Un célèbre fabricant de jouets électroniques éducatifs vient d’être la cible d’une attaque informatique ayant permis de voler un nombre considérable de données, concernant des enfants, dont des photos et historiques de conversations. A la veille de Noël, certains de ces joujoux technologiques inquiètent par leur caractère intrusif, tel est le cas par exemple de la nouvelle poupée Barbie « Hello Barbie ». Le succès fulgurant des jouets connectés de plus en plus présents sur le marché pose la question de la conservation des données personnelles, de la finalité de ces dernières et du risque élevé de violation de la vie privée. Inoffensifs d’apparence, ces gadgets s’adressant à un public très jeune n’en restent pas moins des émetteurs et récepteurs de données via le web, la vulnérabilité des réseaux et leur sécurisation constituent donc une problématique centrale notamment au vu d’incidents survenus suite à des piratages d’objets connectés.
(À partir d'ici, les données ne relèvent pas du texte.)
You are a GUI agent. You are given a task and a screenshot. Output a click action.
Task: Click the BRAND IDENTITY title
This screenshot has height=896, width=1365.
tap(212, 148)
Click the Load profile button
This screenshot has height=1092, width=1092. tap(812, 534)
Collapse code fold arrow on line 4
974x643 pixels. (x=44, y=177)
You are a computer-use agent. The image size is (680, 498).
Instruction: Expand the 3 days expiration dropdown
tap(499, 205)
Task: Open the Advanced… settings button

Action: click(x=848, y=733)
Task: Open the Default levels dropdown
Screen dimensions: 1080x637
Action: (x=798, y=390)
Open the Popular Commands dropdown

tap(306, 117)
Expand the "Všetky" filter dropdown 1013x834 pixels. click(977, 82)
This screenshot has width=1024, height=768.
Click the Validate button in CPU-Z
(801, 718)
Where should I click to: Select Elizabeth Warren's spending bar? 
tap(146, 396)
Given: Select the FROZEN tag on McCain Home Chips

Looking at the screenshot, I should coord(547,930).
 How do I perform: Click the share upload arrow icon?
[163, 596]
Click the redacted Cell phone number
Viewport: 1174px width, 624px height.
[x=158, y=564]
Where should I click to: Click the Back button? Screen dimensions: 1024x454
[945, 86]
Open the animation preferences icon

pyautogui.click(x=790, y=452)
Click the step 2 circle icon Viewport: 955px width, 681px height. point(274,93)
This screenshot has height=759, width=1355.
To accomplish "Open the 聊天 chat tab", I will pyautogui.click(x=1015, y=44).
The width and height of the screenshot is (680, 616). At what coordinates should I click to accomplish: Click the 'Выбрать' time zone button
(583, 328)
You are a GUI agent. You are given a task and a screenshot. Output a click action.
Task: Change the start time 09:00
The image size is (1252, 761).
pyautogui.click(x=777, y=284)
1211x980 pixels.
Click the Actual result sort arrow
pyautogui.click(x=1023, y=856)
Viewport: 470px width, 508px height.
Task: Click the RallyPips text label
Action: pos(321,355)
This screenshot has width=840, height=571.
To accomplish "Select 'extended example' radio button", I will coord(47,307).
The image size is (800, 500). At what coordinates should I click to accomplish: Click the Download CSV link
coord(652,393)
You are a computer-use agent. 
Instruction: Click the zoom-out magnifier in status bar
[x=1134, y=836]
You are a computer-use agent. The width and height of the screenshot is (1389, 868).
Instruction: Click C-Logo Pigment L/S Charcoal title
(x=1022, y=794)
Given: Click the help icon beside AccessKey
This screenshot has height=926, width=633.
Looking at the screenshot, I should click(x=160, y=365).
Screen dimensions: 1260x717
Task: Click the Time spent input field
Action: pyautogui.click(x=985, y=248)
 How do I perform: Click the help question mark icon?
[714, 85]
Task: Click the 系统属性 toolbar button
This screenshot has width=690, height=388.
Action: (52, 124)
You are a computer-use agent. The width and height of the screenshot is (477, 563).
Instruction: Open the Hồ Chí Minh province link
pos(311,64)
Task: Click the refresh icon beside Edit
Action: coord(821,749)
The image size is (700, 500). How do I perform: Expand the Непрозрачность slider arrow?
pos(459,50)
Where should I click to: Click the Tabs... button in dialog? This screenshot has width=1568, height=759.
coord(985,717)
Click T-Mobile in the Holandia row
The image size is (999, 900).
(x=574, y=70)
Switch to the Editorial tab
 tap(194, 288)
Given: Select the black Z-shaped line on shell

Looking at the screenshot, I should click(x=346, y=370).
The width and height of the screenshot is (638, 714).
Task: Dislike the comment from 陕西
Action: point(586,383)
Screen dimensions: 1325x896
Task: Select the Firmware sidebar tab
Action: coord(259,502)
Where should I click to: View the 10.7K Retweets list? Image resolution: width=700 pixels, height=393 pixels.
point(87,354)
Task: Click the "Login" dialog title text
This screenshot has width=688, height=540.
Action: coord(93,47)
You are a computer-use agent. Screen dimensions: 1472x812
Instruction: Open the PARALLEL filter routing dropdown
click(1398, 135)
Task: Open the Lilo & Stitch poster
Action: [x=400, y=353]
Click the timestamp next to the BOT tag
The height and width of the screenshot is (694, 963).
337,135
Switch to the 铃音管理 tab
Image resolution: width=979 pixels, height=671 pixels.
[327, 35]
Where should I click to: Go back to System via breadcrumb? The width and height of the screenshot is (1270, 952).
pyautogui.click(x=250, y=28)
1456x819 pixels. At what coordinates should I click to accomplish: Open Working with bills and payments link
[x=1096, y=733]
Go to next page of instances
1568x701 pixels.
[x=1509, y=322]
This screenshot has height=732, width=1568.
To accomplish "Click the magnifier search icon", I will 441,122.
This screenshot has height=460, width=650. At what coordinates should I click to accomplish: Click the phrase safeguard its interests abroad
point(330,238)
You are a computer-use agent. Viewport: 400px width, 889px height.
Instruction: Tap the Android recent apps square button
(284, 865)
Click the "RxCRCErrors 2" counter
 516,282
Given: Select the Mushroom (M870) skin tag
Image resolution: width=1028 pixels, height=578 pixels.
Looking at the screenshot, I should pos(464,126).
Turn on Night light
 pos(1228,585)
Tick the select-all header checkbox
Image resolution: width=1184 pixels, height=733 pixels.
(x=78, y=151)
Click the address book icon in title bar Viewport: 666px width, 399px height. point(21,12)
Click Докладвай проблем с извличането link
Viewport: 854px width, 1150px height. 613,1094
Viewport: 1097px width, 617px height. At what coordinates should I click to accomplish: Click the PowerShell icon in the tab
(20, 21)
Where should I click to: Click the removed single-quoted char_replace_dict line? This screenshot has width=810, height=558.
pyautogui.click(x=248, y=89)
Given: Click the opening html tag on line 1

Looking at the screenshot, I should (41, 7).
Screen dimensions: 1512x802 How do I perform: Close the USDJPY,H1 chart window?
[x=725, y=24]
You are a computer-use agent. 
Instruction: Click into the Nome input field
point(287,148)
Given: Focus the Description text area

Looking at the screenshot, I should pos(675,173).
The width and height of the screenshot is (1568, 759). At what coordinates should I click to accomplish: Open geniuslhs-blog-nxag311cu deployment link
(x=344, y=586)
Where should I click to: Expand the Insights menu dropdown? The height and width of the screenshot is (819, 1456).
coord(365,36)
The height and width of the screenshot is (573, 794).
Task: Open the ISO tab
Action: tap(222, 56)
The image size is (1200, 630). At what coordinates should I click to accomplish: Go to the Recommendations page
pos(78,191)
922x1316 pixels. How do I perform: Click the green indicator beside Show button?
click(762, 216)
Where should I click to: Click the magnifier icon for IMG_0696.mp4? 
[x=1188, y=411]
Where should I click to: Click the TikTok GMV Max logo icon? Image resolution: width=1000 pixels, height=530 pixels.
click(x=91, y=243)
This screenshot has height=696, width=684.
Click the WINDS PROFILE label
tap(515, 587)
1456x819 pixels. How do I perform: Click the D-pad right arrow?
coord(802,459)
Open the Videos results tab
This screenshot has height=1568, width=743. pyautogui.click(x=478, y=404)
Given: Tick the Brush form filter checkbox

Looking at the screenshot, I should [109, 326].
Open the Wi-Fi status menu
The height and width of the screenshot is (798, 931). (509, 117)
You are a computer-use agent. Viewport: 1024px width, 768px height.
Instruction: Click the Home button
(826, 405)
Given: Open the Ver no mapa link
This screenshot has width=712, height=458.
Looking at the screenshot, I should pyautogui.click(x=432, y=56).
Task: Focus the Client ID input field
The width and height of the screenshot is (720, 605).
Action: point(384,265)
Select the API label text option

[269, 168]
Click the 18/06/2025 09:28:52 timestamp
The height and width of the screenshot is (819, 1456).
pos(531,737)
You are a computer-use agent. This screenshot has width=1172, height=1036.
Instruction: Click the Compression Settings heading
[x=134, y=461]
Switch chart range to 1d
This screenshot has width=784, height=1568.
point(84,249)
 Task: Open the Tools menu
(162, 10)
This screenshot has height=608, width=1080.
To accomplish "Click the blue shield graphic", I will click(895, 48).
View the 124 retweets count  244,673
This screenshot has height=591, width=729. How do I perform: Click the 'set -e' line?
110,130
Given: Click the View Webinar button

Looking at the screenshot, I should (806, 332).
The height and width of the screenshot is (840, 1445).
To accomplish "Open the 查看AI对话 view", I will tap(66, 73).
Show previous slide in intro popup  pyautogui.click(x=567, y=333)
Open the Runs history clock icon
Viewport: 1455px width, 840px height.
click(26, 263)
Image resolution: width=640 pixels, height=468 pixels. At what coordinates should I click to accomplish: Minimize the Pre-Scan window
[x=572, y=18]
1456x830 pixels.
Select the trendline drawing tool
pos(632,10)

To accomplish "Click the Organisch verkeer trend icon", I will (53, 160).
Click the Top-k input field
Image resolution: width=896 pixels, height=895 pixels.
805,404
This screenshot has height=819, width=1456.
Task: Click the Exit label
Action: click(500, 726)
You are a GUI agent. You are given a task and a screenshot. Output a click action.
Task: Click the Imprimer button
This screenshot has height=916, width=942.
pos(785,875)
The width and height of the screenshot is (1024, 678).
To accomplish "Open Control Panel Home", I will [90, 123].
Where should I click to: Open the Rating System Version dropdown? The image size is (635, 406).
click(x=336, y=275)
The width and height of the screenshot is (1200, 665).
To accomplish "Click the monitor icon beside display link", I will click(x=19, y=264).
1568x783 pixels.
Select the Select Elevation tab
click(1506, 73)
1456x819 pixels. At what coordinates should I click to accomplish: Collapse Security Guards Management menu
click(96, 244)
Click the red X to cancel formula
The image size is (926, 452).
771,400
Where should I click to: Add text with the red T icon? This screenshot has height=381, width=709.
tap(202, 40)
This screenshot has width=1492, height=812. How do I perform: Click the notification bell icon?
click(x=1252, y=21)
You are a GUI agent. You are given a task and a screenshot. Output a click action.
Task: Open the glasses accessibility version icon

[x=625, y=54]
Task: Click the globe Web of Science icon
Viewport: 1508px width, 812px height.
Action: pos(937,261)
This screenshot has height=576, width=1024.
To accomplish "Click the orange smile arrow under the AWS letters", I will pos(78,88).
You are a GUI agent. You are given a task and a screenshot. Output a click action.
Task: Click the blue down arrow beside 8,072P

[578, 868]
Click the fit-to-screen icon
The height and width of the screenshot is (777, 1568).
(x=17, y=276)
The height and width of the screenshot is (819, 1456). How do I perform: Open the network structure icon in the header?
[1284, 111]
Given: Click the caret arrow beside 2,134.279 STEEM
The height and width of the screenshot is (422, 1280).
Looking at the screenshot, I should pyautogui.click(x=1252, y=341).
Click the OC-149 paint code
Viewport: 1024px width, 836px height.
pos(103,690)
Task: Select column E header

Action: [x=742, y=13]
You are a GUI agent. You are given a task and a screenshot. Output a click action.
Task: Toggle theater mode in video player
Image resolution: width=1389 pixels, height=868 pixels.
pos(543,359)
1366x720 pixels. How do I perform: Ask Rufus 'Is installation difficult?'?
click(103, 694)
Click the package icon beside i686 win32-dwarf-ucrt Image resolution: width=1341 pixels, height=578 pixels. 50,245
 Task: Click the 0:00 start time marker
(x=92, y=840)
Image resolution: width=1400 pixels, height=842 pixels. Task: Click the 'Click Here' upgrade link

Le piratage de VTech : une illustration de la menace des objets connectés sur la vie privée
Le fabricant de jouets Hongkongais VTech vient de connaître un piratage informatique d’une très grande ampleur. La détection de cet accès illicite remonte au 14 novembre 2015 mais l’entreprise n’a commencé à communiquer sur ce sujet qu’à partir du 27 novembre. Ce temps de réaction est dû au fait que VTech ignorait tout de cette intrusion.
Le piratage leur a été signalé par le site internet Motherboard déclarant avoir été contacté par le hacker. Ce sont les systèmes « Learning Lodge » et « Explora Park » pour la version française qui ont été les cibles de l’attaque. Il s’agit selon le fabricant d’une plateforme qui permet aux consommateurs de télécharger des contenus pour certains jouets VTech. Dans un communiqué de presse du 27 novembre 2015, VTech déclare que le 14 novembre, « une personne non autorisée à eu accès à la base de données liée à la plate-forme de téléchargement Learning Lodge-Explora Park ». Puis dans un second communiqué, il est confirmé par l’entreprise que près de 5 millions de comptes de parents et 6,3 millions de comptes d’enfants ont été exposés à l’attaque.
Le hacker affirmé ne pas avoir rendues publiques ces informations, il explique avoir récupéré des données personnelles concernant 4,8 millions de parents et de plus de 200 000 enfants uniquement dans le but d’alerter sur les dangers existants. Les Etats-Unis sont les plus touchés mais la France arrive en seconde position avec 868 650 comptes clients obtenus et 1,17 million de profils d’enfants. Parmi les données subtilisées, on retrouve les noms, adresse électroniques, mots de passe et adresses postales des parents ainsi que les prénoms, date de naissance et sexe des enfants concernés. D’après Troy Hunt expert en sécurité informatique chez Microsoft, les mots de passe étaient protégés par un chiffrement mais de faible sécurité, de plus les questions secrètes et leur réponses permettant de se connecter facilement à un compte étaient non chiffrées. Le site Motherboard révèle également que le pirate se serait emparé de données du service de discussion instantanée « Kid Connect » utilisé par l’enfant sur une tablette de VTech pour communiquer avec ses parents tout en ayant la possibilité de prendre des photographies. Ainsi, 190 giga-octets de photos auraient été pillées aussi bien d’enfants que d’adultes, des historiques de conversations remontant sur un an et quelques enregistrements sonores. Cette fuite a été techniquement possible car la technologie Flash employée par le constructeur était vétuste et vulnérable aux attaques par injection SQL, le pirate a pu obtenir par ce biais des droits administrateurs et récupérer les données des utilisateurs.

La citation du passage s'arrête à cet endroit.